▶ What is being asked:
Answer these about the Hardinge belts thread below, numbering your answers to match:
1. Which Hardinge lathe model does Buchanan own two of?
2. In which country does Buchanan say nobody knows what the belt numbers mean?
3. Which Gates number does Mark Rand give for the upper belt?

▶ Source passage:
——

# Hardinge belts



## Buchanan (Dec 18, 2012)

Hello All 

I have two! hardinge HLV-H lathes. I  have had belt slip for a while and have kept adjusting the belt tension on one of them  for the last few years. 
A few weeks ago one belt snapped. :wall:Nobody here in Australia knows what the nunbers on the belt mean. It has worn narrow because when I brought it over from England the pullys rusted so we cannot match it from actual dimensions. Could any body help me with a part number or size in current use. The old belts are marked Hainsworth P614 S ansdP394 S
Thank you 

Deryck


----------



## Mark Rand (Dec 18, 2012)

The upper belt is a Gates 9625 or equivalent and the lower one is a 9624.


----------



## Buchanan (Dec 19, 2012)

Hello Mark  

Thank you very much, this is a great help.


----------



## Buchanan (Mar 25, 2013)

Hello Mark.

——

▶ Excerpted data:
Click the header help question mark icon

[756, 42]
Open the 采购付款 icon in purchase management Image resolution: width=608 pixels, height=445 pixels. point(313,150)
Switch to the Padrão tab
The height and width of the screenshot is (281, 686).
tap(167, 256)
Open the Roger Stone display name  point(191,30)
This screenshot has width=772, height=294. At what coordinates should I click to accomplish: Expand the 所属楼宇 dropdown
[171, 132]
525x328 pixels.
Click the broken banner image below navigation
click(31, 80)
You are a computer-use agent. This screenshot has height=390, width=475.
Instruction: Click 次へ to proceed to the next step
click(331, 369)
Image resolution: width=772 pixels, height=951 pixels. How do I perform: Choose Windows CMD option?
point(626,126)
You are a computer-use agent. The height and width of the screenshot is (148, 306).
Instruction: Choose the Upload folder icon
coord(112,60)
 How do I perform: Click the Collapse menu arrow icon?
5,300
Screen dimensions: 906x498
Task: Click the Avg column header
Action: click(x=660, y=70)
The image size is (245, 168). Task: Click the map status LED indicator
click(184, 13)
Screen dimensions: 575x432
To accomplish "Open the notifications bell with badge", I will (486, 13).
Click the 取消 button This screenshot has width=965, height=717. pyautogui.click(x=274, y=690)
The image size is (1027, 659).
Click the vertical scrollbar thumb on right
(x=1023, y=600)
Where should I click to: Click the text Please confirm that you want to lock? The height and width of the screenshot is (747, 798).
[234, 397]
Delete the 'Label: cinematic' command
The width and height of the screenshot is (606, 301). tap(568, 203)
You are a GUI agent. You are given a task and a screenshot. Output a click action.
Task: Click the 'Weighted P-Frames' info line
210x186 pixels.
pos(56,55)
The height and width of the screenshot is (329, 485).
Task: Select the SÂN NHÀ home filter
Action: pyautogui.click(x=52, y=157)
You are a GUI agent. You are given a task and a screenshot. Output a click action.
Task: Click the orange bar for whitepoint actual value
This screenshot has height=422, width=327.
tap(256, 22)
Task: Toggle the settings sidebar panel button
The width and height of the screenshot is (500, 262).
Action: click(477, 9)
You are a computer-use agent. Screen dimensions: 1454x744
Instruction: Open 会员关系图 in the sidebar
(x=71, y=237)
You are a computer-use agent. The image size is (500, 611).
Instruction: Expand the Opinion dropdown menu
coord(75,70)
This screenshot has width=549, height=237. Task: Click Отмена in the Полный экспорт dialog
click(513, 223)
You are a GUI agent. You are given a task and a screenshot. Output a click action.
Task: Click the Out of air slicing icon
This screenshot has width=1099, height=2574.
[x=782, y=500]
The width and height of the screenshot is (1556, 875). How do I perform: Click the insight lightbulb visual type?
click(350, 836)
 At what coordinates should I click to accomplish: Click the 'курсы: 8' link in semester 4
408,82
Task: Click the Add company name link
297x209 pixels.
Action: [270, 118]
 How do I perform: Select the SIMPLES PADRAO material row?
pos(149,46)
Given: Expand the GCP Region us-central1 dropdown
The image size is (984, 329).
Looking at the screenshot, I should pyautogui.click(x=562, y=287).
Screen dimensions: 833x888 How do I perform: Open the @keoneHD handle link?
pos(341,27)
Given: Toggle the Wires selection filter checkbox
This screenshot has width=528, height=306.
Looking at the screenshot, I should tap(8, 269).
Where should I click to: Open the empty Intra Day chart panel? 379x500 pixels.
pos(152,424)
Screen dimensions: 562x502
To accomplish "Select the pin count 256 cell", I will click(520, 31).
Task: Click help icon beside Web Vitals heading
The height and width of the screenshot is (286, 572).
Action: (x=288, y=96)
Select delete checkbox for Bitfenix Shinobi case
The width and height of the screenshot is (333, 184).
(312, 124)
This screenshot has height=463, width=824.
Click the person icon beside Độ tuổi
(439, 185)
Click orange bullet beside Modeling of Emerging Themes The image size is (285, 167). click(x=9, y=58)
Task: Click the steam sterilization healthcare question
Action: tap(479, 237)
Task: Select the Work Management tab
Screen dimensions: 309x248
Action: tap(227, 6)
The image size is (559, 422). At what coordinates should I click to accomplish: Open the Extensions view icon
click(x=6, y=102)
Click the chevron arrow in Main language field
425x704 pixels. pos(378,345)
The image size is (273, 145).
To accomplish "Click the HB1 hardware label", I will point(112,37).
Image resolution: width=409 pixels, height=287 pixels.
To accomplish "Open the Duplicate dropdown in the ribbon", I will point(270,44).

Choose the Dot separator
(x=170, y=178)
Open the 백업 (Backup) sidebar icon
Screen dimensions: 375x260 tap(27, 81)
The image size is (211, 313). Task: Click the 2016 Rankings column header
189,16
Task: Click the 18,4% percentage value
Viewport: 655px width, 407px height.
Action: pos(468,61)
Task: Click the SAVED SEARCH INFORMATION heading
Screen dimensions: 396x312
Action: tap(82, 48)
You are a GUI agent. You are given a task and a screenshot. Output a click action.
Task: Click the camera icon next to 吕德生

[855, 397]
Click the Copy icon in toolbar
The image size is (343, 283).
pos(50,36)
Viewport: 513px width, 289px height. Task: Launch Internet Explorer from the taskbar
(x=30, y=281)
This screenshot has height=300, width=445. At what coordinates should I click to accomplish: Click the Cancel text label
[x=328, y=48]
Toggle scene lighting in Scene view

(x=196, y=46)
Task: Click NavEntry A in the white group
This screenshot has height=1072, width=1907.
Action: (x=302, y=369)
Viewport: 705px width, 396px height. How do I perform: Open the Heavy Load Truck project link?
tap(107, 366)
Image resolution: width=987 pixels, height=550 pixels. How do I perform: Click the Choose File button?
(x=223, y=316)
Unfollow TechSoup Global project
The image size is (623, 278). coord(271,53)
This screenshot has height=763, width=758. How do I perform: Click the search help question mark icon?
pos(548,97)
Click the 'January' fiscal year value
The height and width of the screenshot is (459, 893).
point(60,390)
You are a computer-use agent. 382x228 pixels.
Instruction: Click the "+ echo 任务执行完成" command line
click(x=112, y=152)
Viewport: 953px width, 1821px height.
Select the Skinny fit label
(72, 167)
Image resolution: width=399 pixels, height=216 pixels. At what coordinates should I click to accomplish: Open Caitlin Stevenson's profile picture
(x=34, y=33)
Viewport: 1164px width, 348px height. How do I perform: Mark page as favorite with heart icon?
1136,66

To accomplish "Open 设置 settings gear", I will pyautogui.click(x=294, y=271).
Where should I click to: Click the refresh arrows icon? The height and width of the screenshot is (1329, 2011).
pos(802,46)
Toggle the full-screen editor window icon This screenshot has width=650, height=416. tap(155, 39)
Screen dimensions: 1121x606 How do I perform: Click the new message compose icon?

——

▶ Full solution:
1. HLV-H
2. Australia
3. 9625